#### [PROBLEM REQUIREMENTS]
Turn everything from the line containing "Task: Click the Follow button" down to the end of the rows below into a JSON list of strings, one string per line, with blank lines left out. Leave the pictures out of the answer.

#### [EXTRACTED ENTRIES]
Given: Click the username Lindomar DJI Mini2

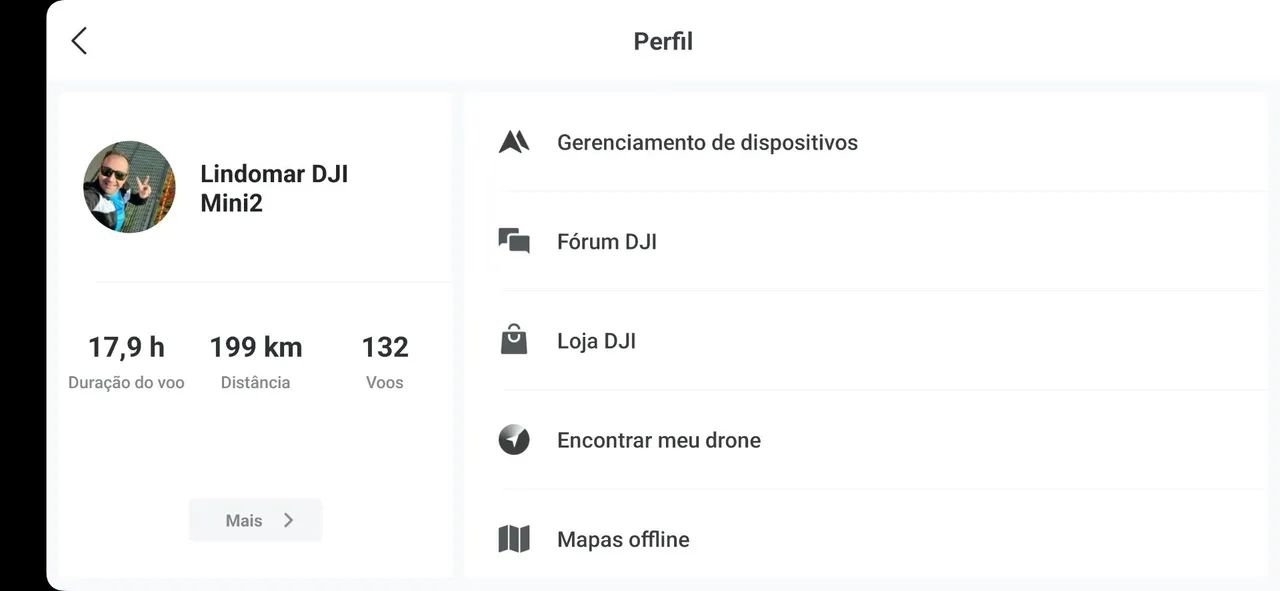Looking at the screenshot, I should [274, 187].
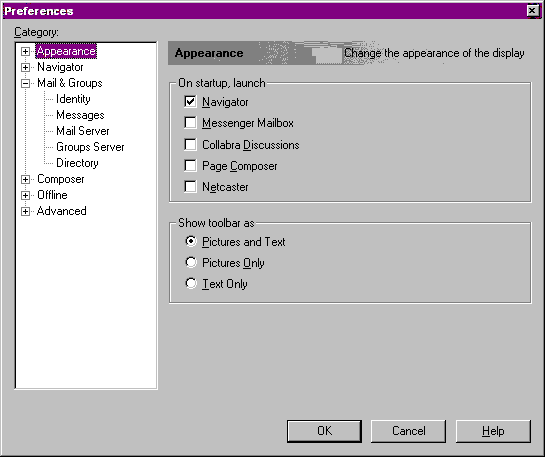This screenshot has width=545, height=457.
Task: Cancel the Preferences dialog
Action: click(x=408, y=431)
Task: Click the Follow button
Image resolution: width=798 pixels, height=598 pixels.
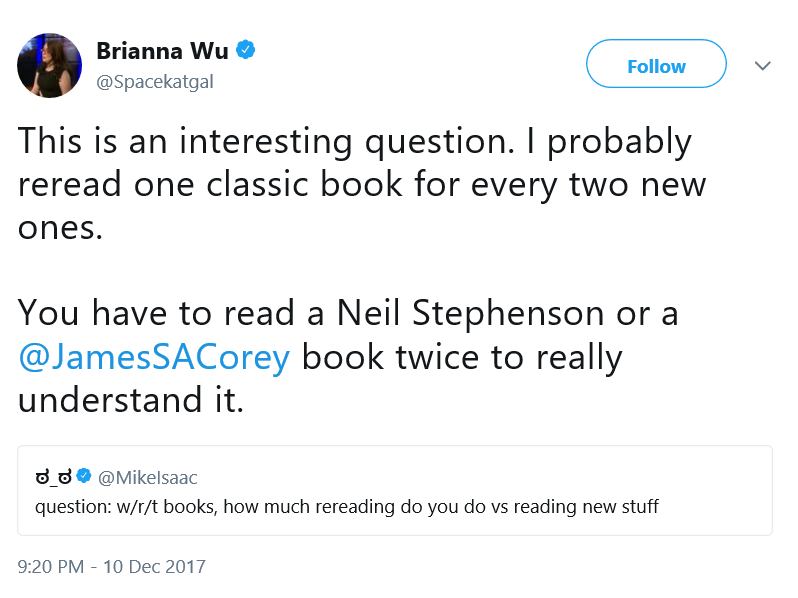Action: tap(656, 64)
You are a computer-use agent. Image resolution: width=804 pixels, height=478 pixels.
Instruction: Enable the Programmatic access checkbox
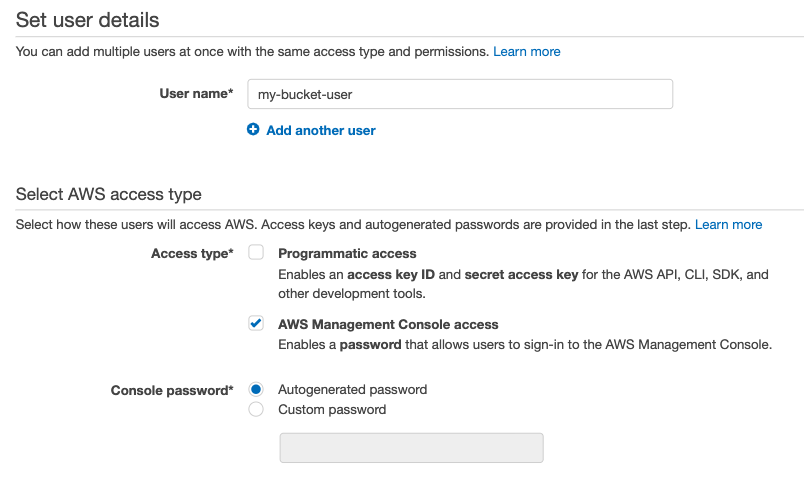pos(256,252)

#### [ANSWER TO THIS PROBLEM]
[
  "Task: Click the Follow button",
  "Image resolution: width=798 pixels, height=598 pixels.",
  "Action: tap(656, 64)",
  "You are a computer-use agent. Image resolution: width=804 pixels, height=478 pixels.",
  "Instruction: Enable the Programmatic access checkbox",
  "pos(256,252)"
]